You play as anti-hero Huang Lee, whose father has been murdered. Upon returning to Liberty City to deliver an ancient sword to his uncle, he is robbed of the sword and all of his belongings. Furthermore he is forced to change his playboy ways to become a respectable man. Ultimately working for his uncle and the triads amongst others. A welcome edition to the PSP is the capability to replay missions and pick up where you left off in a mission via the ‘trip skip’ option.

The significant difference between this game and past installments is the controls inputted to suit towards handheld consoles. Rockstar have also reverted back to the birds eye view seen in the first 3 GTA games on the Playstation (PS1).

The clarity of the presentation is much crisper on PSP than what is seen on the DS version. In general all the graphics are smooth; none of the jagged lines on the DS can be seen here. New lighting effects are quite noticeable, livening up the gaming environment. While the art style remains the same in cut scenes, they certainly look great in motion at higher resolution.
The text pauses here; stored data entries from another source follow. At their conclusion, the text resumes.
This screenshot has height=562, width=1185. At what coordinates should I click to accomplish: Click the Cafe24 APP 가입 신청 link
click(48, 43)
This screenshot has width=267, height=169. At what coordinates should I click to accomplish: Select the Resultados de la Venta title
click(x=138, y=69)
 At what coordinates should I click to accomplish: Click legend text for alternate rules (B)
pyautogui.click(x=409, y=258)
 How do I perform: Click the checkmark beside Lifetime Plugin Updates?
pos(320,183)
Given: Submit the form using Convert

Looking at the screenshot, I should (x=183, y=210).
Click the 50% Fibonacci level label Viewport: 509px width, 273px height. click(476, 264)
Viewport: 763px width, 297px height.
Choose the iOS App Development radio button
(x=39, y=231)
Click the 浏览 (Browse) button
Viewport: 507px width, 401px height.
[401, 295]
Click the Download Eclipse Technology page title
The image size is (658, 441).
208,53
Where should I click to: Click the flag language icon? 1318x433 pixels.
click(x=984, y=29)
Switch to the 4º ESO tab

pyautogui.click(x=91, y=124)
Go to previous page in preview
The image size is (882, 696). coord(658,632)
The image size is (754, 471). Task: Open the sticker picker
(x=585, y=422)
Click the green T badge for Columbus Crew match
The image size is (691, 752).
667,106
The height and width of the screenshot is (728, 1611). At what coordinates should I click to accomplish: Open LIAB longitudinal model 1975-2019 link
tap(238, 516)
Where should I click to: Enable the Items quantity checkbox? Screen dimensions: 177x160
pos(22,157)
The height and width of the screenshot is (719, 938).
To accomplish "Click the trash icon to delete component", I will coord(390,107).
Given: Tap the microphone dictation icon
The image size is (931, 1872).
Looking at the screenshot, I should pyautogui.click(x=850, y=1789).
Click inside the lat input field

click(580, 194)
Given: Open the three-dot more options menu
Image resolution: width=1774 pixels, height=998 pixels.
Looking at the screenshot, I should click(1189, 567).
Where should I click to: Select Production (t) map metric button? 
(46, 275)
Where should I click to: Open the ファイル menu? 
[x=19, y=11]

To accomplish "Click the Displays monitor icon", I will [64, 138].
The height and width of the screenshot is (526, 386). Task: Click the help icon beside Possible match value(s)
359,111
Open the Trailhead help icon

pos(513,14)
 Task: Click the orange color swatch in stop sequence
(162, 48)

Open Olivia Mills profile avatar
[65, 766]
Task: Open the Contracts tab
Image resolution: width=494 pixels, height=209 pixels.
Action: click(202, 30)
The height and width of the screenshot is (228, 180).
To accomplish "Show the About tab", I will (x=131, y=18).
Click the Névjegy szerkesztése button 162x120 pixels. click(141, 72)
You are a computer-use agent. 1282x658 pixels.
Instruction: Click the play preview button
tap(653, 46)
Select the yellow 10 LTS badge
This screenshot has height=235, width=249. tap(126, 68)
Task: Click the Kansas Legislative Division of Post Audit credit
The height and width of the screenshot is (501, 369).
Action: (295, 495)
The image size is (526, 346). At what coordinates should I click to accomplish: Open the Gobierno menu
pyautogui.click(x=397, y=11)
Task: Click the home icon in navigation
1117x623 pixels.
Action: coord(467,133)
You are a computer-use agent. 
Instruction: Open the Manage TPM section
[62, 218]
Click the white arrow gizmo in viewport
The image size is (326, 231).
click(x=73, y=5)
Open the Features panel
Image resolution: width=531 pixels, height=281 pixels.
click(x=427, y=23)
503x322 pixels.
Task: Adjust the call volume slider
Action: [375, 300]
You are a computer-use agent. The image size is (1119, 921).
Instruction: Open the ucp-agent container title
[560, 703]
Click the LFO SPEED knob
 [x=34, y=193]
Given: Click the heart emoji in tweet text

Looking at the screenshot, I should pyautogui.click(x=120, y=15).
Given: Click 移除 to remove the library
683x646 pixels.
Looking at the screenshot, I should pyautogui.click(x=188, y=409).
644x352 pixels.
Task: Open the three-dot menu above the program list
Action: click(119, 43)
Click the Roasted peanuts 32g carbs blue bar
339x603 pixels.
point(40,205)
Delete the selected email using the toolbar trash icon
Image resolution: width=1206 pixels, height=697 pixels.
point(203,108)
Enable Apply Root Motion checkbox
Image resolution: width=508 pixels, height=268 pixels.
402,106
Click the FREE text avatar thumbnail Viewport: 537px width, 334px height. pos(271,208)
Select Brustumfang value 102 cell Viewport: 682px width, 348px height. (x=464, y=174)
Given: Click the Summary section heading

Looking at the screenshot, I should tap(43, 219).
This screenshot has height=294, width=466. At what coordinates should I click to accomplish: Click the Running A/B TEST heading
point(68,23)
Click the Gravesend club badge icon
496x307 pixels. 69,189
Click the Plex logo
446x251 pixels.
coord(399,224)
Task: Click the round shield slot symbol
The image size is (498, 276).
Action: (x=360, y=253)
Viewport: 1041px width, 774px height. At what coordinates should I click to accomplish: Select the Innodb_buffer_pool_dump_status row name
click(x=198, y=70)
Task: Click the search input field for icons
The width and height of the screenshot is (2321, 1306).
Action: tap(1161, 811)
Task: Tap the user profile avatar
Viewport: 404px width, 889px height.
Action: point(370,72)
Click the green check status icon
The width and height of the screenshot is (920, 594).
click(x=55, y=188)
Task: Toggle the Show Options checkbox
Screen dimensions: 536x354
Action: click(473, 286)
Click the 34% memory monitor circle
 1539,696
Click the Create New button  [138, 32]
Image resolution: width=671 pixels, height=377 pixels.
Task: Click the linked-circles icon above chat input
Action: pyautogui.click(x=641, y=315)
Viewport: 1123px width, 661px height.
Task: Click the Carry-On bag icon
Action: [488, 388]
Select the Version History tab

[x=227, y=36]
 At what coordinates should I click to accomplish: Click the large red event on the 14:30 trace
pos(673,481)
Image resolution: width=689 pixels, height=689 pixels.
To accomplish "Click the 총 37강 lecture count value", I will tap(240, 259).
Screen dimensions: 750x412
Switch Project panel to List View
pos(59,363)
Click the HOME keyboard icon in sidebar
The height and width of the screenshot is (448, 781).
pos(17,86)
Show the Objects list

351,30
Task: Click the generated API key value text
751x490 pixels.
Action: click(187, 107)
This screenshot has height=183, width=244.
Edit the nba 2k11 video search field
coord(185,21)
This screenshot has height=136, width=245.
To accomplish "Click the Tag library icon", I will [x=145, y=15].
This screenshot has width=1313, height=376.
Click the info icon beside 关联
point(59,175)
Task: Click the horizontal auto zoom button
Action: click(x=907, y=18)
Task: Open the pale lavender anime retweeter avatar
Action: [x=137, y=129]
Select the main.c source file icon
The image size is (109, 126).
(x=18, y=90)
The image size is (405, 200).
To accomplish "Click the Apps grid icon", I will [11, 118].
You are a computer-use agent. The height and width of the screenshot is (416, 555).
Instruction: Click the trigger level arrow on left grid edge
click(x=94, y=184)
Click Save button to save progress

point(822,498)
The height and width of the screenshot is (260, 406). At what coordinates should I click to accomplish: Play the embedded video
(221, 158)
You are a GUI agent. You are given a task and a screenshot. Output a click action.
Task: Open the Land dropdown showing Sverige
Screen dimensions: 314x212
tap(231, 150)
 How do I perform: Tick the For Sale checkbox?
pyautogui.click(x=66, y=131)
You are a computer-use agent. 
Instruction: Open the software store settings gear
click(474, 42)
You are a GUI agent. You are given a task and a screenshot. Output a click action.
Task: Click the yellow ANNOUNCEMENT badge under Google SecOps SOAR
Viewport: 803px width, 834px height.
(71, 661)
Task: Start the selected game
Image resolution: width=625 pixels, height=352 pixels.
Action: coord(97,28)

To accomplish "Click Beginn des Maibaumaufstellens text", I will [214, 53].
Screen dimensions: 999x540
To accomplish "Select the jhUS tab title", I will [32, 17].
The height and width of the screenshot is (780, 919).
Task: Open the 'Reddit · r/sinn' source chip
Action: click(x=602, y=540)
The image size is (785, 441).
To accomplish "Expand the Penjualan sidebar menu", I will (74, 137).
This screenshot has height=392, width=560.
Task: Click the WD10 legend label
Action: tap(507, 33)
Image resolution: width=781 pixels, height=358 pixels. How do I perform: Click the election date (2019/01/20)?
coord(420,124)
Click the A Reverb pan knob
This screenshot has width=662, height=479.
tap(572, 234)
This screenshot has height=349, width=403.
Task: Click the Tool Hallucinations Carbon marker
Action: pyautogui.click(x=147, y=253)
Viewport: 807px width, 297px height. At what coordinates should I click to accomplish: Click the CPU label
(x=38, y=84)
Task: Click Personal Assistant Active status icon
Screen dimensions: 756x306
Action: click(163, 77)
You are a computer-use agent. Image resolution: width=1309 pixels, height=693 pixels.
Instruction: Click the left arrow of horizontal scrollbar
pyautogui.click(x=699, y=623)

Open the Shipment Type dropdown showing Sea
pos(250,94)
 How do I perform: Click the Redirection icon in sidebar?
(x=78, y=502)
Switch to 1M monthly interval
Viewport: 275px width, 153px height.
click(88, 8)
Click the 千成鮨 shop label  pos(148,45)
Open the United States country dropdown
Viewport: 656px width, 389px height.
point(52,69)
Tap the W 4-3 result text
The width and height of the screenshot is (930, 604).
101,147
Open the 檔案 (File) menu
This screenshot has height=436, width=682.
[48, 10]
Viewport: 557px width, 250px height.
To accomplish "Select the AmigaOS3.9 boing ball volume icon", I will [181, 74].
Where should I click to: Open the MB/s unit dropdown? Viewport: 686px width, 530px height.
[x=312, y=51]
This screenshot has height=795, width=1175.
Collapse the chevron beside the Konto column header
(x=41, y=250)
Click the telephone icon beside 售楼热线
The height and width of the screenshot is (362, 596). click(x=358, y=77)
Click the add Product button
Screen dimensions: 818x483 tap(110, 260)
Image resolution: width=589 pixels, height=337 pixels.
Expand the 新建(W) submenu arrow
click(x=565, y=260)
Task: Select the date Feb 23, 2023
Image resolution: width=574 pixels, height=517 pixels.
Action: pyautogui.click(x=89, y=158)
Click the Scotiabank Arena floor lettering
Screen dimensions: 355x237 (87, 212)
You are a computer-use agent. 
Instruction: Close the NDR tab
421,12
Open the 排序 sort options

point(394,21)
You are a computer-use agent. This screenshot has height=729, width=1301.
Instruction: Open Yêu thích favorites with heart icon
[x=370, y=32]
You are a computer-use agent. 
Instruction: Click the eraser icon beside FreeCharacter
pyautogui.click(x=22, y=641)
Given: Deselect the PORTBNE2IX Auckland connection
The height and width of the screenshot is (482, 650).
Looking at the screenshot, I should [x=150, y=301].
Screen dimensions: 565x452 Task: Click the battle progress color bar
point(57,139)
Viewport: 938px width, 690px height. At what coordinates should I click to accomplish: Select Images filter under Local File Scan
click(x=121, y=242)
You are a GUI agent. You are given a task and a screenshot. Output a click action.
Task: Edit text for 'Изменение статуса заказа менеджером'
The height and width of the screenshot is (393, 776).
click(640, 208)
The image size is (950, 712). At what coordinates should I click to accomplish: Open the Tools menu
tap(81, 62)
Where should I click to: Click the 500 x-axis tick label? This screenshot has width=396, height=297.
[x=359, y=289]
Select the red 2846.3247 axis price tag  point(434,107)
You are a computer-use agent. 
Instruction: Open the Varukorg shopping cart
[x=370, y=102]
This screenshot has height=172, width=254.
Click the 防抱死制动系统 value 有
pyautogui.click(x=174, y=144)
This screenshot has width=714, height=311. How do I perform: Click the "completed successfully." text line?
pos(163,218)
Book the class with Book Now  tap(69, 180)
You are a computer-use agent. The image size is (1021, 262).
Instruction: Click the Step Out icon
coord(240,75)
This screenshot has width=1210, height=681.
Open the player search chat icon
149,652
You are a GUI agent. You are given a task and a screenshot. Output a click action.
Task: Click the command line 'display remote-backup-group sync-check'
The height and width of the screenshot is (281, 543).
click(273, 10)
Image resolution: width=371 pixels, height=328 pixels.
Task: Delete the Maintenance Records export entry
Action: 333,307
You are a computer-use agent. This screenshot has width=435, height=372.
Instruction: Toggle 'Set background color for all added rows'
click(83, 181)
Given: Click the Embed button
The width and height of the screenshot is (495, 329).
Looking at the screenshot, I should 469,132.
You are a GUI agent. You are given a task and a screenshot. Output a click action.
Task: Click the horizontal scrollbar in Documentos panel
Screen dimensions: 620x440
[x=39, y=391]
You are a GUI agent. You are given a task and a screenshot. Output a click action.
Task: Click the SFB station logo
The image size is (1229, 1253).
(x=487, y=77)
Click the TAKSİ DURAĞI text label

One of the most exciting features of the game is to deal drugs on the streets of Liberty City. The idea is to wait for an email informing you on a tip off that someone’s selling a drug for cheap. By buying drugs cheap you can make profit off dealers, which is generally where you’re going to make the most money in the game.

The missions in the game are quite varied from stealing cars, to assassinations and spraying gun fire like there’s no tomorrow, which is generally the GTA formula with some humorous dialogue. In the PSP version you get some additional missions that require you to help a TV journalist named Melanie, exploring the illegal narcotics sold in Liberty City.

The missions for Melanie are mainly based around her getting some footage without getting shot, which is where you come into protect her. You also have some additional radio stations in the game and the inclusion of Rockstar Social Club service for stats and other gameplay features.

The mini games which were fun and seamlessly easy to carry out with the stylus have also made a return. They are now carried out with the analog stick and both shoulder buttons on PSP. What was so easy to do on the DS is now more time consuming on the PSP.

It’s like as if the mini games are screaming out to you that I was made for the DS. None of them are enjoyable anymore; the fun element has totally gone out the window. For instance on the DS you would use the stylus to unscrew a panel in the process of hotwiring a car.

Now you have to rotate the analog stick 360 degrees, which is tiresome and straining to do on the PSP. Another example would be the scratch card; it was cool to scratch it out with the stylus but pointless with the analog stick.

My only issue with the game is the fact that it’s a direct port from the DS version. This is a poor achievement for Rockstar as they could have put effort into making a lot more exclusive content for the PSP version.

If you don’t already own the DS version, then there’s no reason for fans of the series not to own the PSP version, seeing as the last GTA released on PSP was 3 years ago. Players looking for interactivity won’t find the same experience on the DS on the ported PSP version. None the less it’s worth adding to your collection, no matter what platform you buy it on.